Dictionary entry details
Sense 1
Meaning:
A cheerful and agreeable mood
Classified under:
Nouns denoting feelings and emotions
Synonyms:
amiability; good humor; good humour; good temper
Hypernyms ("amiability" is a kind of...):
humor; humour; mood; temper (a characteristic (habitual or relatively temporary) state of feeling)
Hyponyms (each of the following is a kind of "amiability"):
jolliness; jollity; joviality (feeling jolly and jovial and full of good humor)
Derivation:
amiable (diffusing warmth and friendliness)
amiable (disposed to please)
Sense 2
Meaning:
A disposition to be friendly and approachable (easy to talk to)
Classified under:
Nouns denoting attributes of people and objects
Synonyms:
affability; affableness; amiability; amiableness; bonhomie; geniality
Hypernyms ("amiability" is a kind of...):
friendliness (a friendly disposition)
Hyponyms (each of the following is a kind of "amiability"):
condescendingness; condescension (affability to your inferiors and temporary disregard for differences of position or rank)
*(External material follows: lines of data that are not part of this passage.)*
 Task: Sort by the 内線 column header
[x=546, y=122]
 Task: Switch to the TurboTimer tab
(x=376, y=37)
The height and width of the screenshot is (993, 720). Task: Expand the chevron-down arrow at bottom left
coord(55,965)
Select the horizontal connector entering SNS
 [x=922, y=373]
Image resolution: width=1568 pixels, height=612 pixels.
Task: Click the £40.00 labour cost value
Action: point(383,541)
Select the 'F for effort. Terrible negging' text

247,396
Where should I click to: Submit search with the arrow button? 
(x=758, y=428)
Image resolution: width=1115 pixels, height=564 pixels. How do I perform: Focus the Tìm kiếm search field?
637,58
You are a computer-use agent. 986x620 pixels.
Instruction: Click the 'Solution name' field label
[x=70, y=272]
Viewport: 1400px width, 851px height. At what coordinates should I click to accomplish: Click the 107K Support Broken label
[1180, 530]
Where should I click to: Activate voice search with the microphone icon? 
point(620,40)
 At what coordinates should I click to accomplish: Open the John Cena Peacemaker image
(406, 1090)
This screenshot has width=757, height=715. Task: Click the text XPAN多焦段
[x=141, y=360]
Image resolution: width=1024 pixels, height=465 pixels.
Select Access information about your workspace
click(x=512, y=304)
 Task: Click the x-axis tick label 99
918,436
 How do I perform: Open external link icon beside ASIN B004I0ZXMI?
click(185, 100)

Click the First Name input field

mellowness (geniality, as through the effects of alcohol or marijuana)
sweetness and light (a mild reasonableness)
Derivation:
amiable (diffusing warmth and friendliness)
amiable (disposed to please)
Context examples
She colored angrily, but took no other notice of that girlish sarcasm, and answered with unexpected amiability...
(Little Women, by Louisa May Alcott)
She was an interesting person, this stern Australian nurse—taciturn, suspicious, ungracious, it took some time before Holmes’s pleasant manner and frank acceptance of all that she said thawed her into a corresponding amiability.
(The Return of Sherlock Holmes, by Sir Arthur Conan Doyle)
Doctor Strong regarded him with a puzzled and doubting look, which almost immediately subsided into a smile that gave me great encouragement; for it was full of amiability and sweetness, and there was a simplicity in it, and indeed in his whole manner, when the studious, pondering frost upon it was got through, very attractive and hopeful to a young scholar like me.